**Задания**
1. Можете ли вы сократить абзац из текста о Лескове, который начинается словами «Например, в предисловии к рассказу «Шерамур»», и сохранить его главные факты?
2. Продолжите текст о праведниках Лескова, начав сразу после его последнего предложения.

**Страница**
Например, в предисловии к рассказу «Шерамур» (1889) из цикла «Праведники» Лесков прямо говорит о «риске» отнесения своего персонажа к «праведникам»: слишком уж он «узок и односторонен», то есть в системе подробностей его жизни ощутимы некие пробелы. Автор «успокаивается», только тогда, когда закрепляет понимание сущности своего персонажа в ироническом подзаголовке «чрева-ради юродивый». В рассказе с такой наполовину иронической установкой речь уже не может идти о «созерцании» героя-«праведника», его характер как бы «проверяется», верифицируется анализом, как это обычно происходит с персонажами явно неоднозначными и сложными (например в «Леди Макбет Мценского уезда» 1865 г. и особенно в «Воительнице» 1866 г.). А вот «узость» Александра Афанасиевича Рыжова, чья односторонность как будто бы даже подчеркнута его прозвищем «Однодум», нисколько не мешает Лескову воспринимать его как полноценного «праведника» именно потому, что автор «удостоверен» (художественной интуицией) в этом неповторимым комплексом малых подробностей.

**Данные**
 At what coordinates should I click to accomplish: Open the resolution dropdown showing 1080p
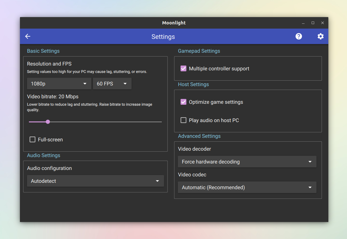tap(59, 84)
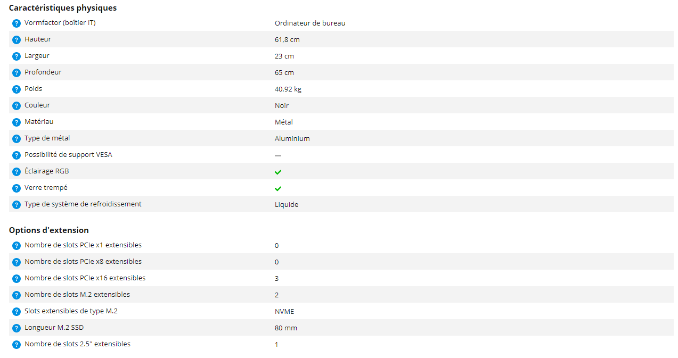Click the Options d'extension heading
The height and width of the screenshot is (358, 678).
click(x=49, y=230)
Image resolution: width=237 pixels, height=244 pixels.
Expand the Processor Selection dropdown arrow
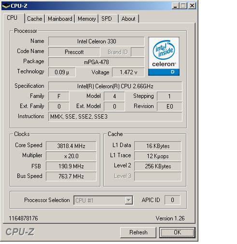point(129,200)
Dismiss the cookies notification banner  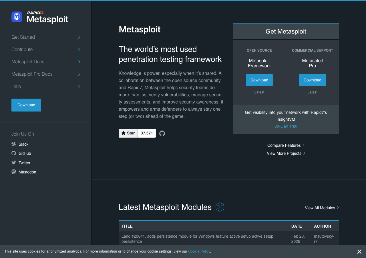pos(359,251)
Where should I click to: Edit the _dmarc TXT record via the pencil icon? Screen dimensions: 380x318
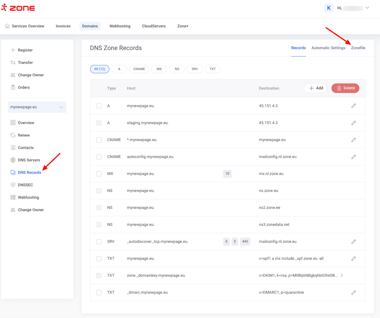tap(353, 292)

**Результаты**
1. В предисловии к рассказу «Шерамур» (1889) из цикла «Праведники» Лесков признаёт «риск» причислить героя к «праведникам». Герой слишком «узок и односторонен», и в подробностях его жизни ощутимы пробелы. Автор успокаивается, лишь закрепив суть персонажа в ироническом подзаголовке «чрева-ради юродивый». При такой полуиронической установке герой уже не «созерцается», а «проверяется» анализом. Так обычно бывает с неоднозначными персонажами, например в «Леди Макбет Мценского уезда» (1865) и особенно в «Воительнице» (1866). Напротив, «узость» Александра Афанасиевича Рыжова по прозвищу «Однодум» не мешает Лескову считать его полноценным «праведником». Художественная интуиция «удостоверяет» автора в этом через неповторимый комплекс малых подробностей.

2.
В «праведнике» Лескову настолько важно органическое начало, непроизвольное стремление к самопожертвованию, что писатель только тогда и проявляет интерес к нему, когда свойства эти присущи ему изначально, как природному существу. В этом у Лескова-художника сказывается, по сути, позиция эстетического любования своим положительным персонажем, поэтому мы и считаем возможным назвать подход к нему преимущественно «созерцательным», а не художественноаналитическим. Даже в обстоятельном повествовании об «очарованном страннике» не эволюция характера героя имеет главный интерес для автора, а последовательное выявление его как бы неизменной «глубочайшей сути». По-своему этот «эстетизм» Лескова ощущал и Лев Толстой. Чутко улавливая неприятную для него эстетизацию у любого писателя, поздний Толстой мог упрекать Лескова за «exuberance (фр. излишество) образов, красок <…> если бы не излишек таланта, было бы лучше» (письмо Л.Н. Толстого к Лескову от 3 декабря 1890 г.).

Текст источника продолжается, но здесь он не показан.